The Committee has also recommended large scale usage of common and interoperable mobility cards by public across different transit options for which it is necessary to adopt common technical standards and a time bound road map to migrate existing systems also to common new standardised platform such as the NCMC. Further such mobility cards would be with low stored value without any KYC requirements. Since these are stored value cards, the RBI must provide guidelines on the liabilities in case of lost and stolen cards.

  • Enable wider use of NCMC

The Committee has recommended that the NCMC card usage be extended beyond mobility use cases, and it should be accepted at POS devices. A roadmap for migration of POS devices to accept the NCMC card may be put in place. 

  1. Regulatory Changes
  • Review all high-volume payment systems every 6 months

Keeping in mind the dynamic nature of the payments markets, and the high growth experienced, the committee has recommended that the BPSS conduct a half-yearly comprehensive review of all high-volume payment systems, including market dynamics, customer complaints, frauds, decline rates, and any other issues that may affect customers.

  • Facilitate First Level Regulators / Self-Regulatory Organizations

Keeping in mind, the continuous evolution of technology, and for the need to build regulatory capacity to regulate in this environment, the committee has recommended that the regulator facilitate the creation of an Self-Regulatory Organization (SRO) for the recently licensed NBFC Account Aggregators. This can serve as a blueprint for more SROs that may be created later in the area of digital payments. In order to effectively regulate the payment ecosystem, and build more regulatory capacity, the RBI must help create first level regulators, or SRO. SROs are industry organizations, with membership from the industry, but have an independent governance board.

  • Promote use of regulatory sandbox

With a view to encouraging innovation and developing solutions for customers who might otherwise be hard to serve, the committee has commended the RBI initiative to setup a regulatory sandbox, and recommended that mass market use cases be tested on a priority basis.

  • Consider investment in digital payment infrastructure for priority sector lending

With the objective of removing hurdles to the creation of digital payments infrastructure, the committee has recommended that lending for capital expenses towards digital payments infrastructure be allowed under priority sector lending.

  1. Simplify know-your-customer (KYC) / customer due diligence (CDD) processes

Noting the fact that there are various use cases, where the industry could comply with PMLA requirements without friction, the committee has encouraged the industry to innovate on the processes in the interest of the customer.

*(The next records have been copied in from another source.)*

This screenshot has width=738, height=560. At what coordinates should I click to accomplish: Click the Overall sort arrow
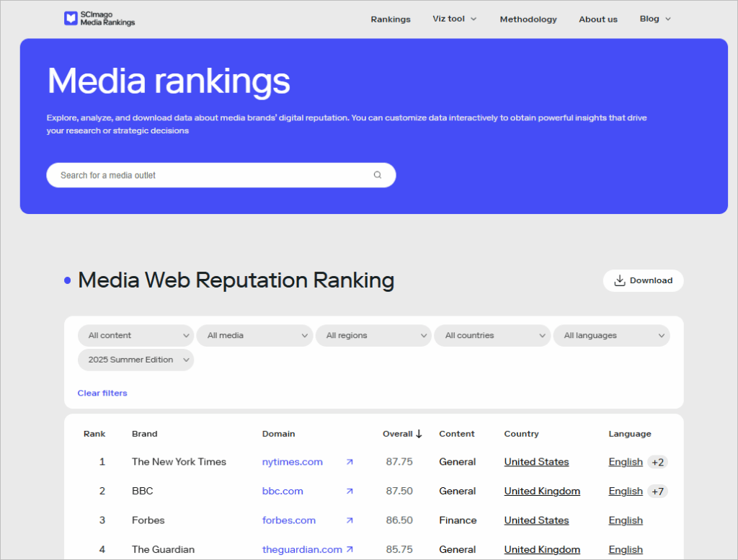tap(419, 434)
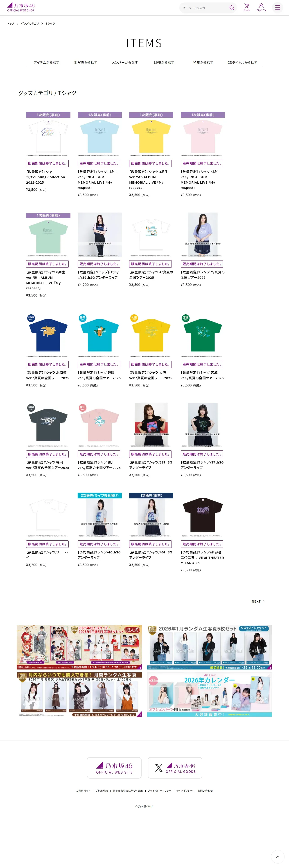Click the back-to-top arrow button
Viewport: 289px width, 868px height.
278,856
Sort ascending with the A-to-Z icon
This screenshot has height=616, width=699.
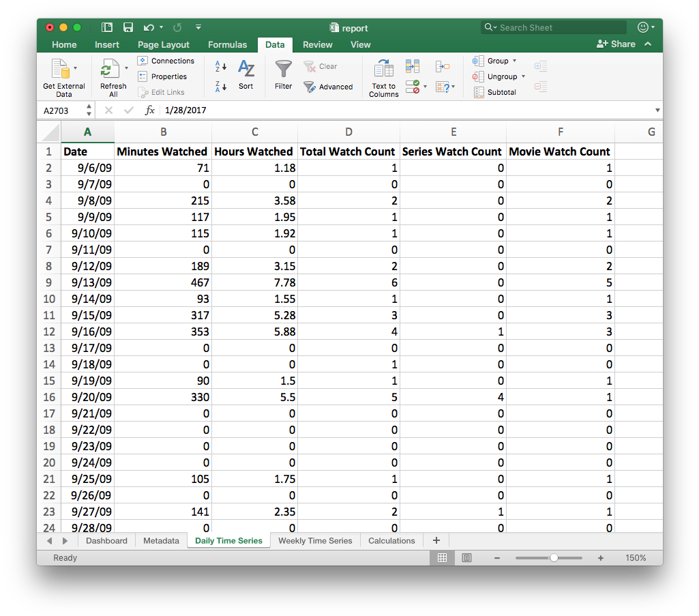(x=221, y=66)
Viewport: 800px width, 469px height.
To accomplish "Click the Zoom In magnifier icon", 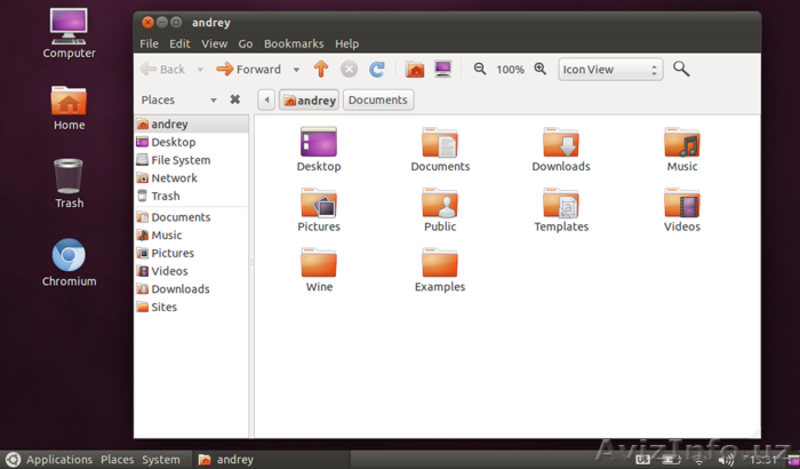I will click(x=540, y=69).
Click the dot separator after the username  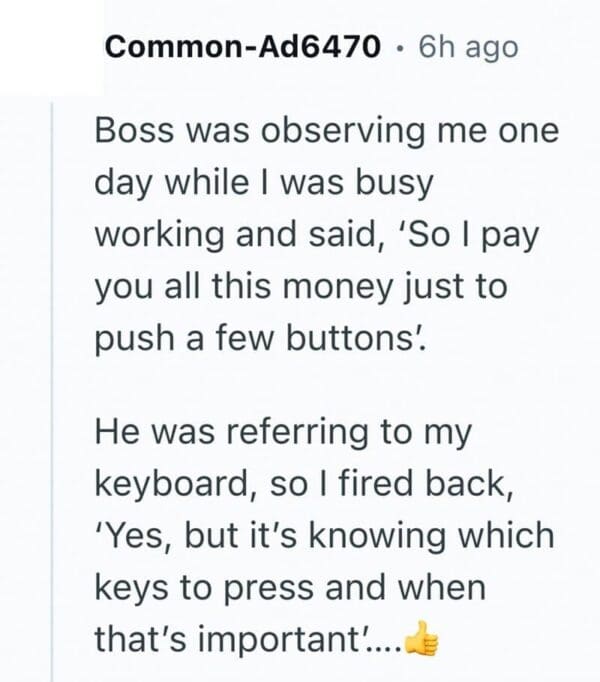tap(396, 47)
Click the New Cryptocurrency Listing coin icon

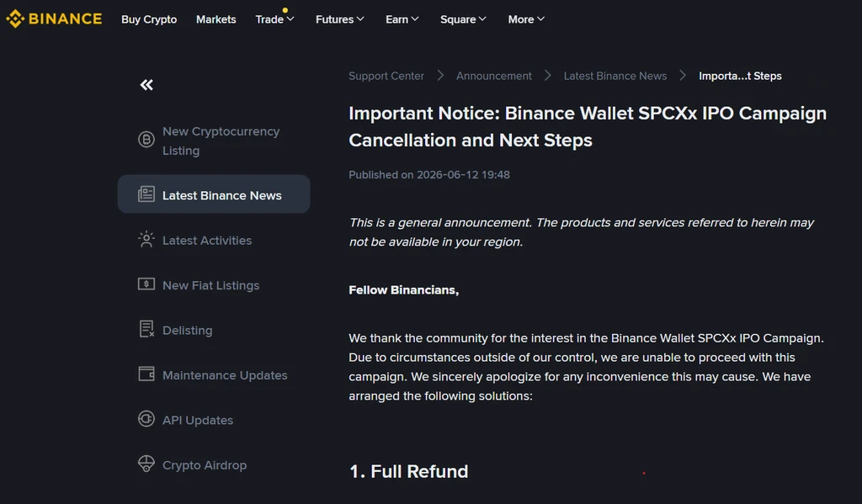[x=146, y=140]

  1. Consider re-activating dormant wallets and small accounts

Keeping in mind that many wallets and small accounts may have become dormant due to KYC compliance deadlines, and that these wallets and small accounts may have been loaded only from KYC compliant accounts, the committee has recommended that these wallets and small accounts be considered for re-activation. 

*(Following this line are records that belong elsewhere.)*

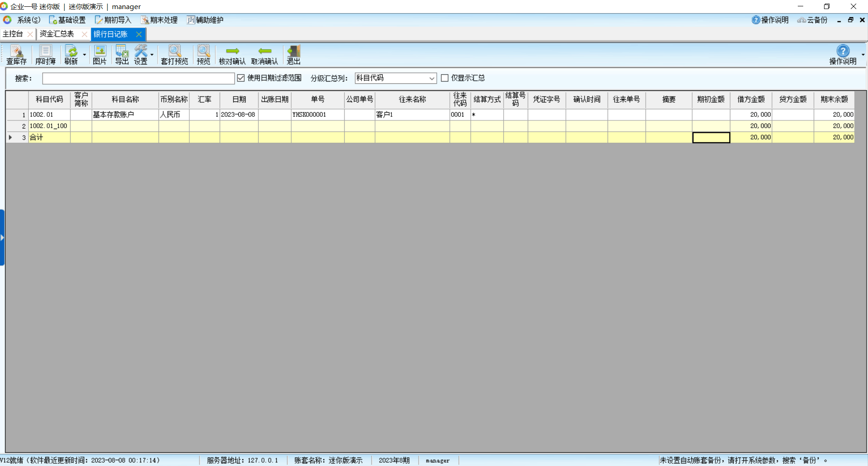Expand the 分级汇总列 dropdown
868x466 pixels.
tap(431, 78)
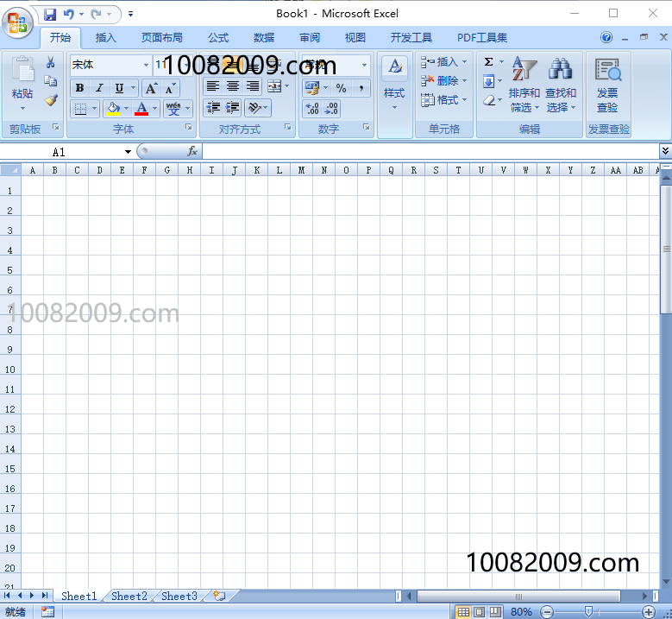This screenshot has height=619, width=672.
Task: Toggle Italic formatting
Action: (99, 88)
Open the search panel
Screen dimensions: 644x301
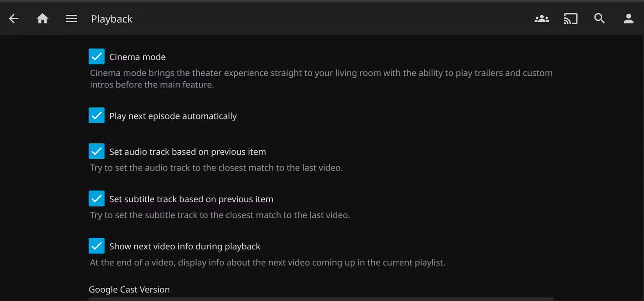[600, 18]
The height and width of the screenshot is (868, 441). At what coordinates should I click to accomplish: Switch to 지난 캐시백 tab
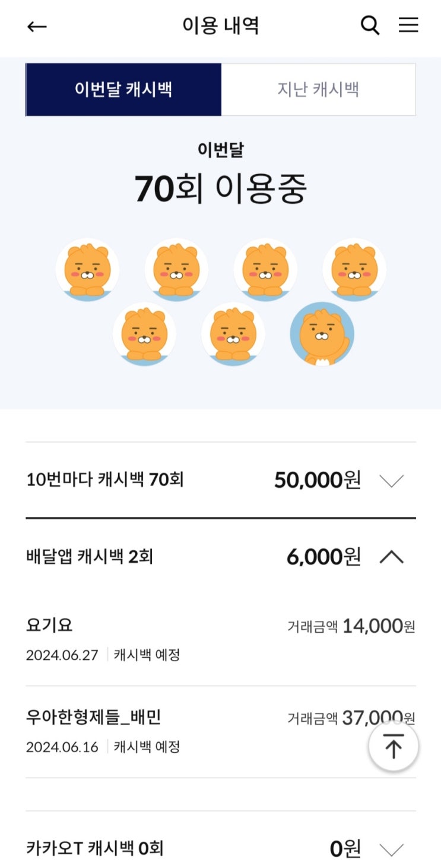[x=318, y=90]
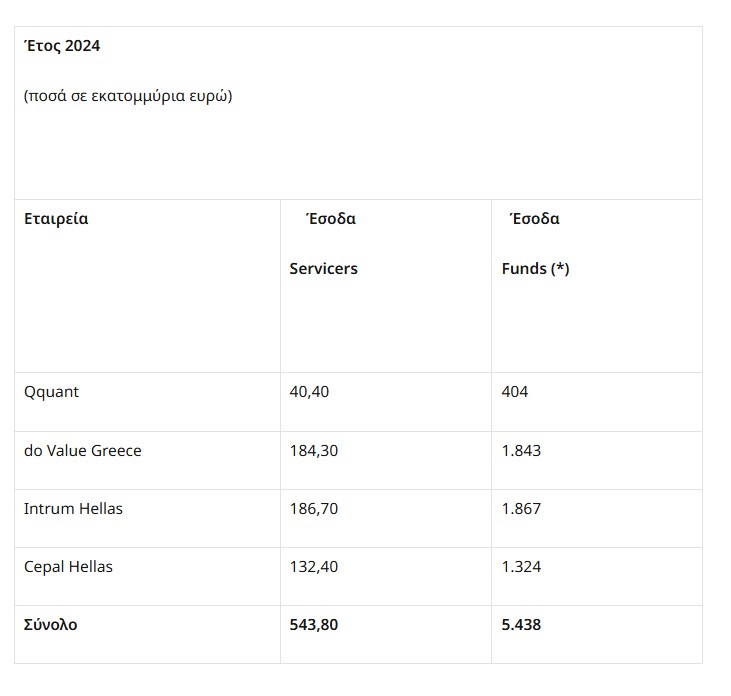Select the 404 funds revenue value
The height and width of the screenshot is (696, 731).
(x=515, y=392)
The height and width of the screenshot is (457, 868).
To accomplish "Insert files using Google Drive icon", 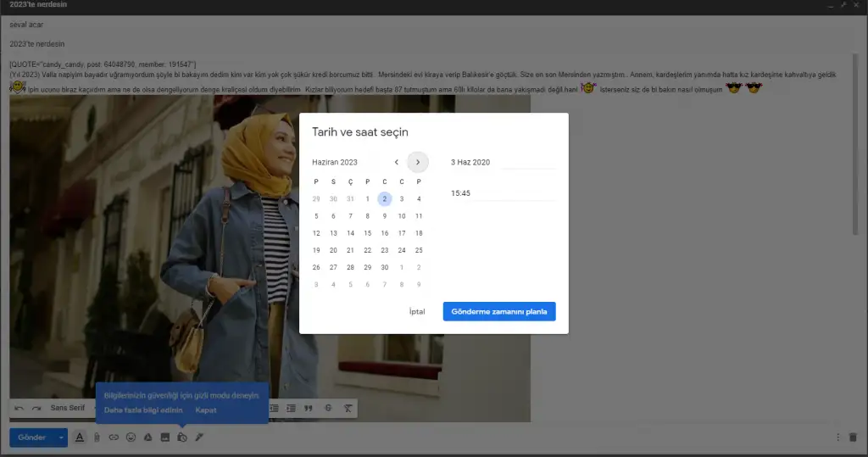I will click(x=147, y=437).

  1. International expansion

With a view to easing remittances into India, and to help Indian travellers make payments abroad, the committee has recommended that NPCI put together an internationalization plan for Indian payment systems such as RuPay and BHIM UPI. This will further demonstrate that the technology is world class.

  1. Create a standing committee on digital payments at the SLBC

With a view to assess ground level situation and to provide immediate solutions of issues relating to financial Inclusion, the committee has recommended that each state level bankers’ committee (SLBC) should set up a standing committee on digital payments to further improve digitisation, especially at semi urban and rural centres. This standing committee under the leadership of the RBI representative may also investigate and provide quick solutions relating to aadhaar seeding in customer accounts.